Description of the task:
Pull out every line in the data below that contains the word "perform". The match is case-sensitive.
'''
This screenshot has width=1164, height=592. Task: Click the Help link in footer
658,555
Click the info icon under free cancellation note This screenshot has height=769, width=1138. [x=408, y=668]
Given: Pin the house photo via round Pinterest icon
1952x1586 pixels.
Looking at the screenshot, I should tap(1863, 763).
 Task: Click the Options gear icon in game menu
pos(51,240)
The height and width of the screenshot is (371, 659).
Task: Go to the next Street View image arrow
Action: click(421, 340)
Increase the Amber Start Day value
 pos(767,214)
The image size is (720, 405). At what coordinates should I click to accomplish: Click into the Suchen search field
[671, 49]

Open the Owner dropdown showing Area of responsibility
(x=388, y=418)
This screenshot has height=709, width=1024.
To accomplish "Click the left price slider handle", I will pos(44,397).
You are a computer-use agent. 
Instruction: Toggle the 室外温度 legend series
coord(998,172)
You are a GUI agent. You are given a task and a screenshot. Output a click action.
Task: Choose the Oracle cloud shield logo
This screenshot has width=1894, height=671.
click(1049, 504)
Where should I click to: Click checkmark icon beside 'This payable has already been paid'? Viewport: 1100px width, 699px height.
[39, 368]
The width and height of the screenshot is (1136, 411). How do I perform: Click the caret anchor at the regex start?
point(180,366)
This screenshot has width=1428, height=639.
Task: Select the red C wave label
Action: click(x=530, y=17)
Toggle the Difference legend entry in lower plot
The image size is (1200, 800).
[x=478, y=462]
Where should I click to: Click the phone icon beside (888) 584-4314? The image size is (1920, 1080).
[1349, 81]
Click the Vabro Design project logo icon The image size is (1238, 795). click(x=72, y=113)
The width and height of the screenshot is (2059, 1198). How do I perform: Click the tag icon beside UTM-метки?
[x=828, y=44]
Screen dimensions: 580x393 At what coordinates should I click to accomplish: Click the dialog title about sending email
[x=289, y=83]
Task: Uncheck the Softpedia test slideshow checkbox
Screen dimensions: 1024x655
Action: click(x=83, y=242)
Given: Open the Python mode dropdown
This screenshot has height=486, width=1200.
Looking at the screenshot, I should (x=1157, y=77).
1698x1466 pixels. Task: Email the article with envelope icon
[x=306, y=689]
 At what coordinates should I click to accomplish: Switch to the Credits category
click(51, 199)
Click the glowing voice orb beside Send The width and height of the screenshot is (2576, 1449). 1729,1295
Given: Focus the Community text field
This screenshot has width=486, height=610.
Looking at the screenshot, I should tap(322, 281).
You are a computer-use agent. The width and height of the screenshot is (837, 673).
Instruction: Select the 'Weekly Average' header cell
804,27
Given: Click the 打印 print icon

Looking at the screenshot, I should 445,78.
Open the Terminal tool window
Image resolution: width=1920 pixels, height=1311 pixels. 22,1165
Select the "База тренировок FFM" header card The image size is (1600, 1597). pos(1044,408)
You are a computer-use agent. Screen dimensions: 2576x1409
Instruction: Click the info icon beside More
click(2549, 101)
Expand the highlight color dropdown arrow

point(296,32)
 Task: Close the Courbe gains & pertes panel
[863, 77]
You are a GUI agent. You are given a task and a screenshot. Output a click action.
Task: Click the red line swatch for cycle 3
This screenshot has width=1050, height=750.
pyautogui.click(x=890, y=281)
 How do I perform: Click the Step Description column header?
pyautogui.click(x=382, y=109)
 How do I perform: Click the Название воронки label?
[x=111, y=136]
'''
Result of the exercise:
The width and height of the screenshot is (1136, 411). How do I perform: Click the caret anchor at the regex start?
The width and height of the screenshot is (2059, 1198). How do I perform: Click the tag icon beside UTM-метки?
 How do I perform: Click the Step Description column header?
 How do I perform: Click the Название воронки label?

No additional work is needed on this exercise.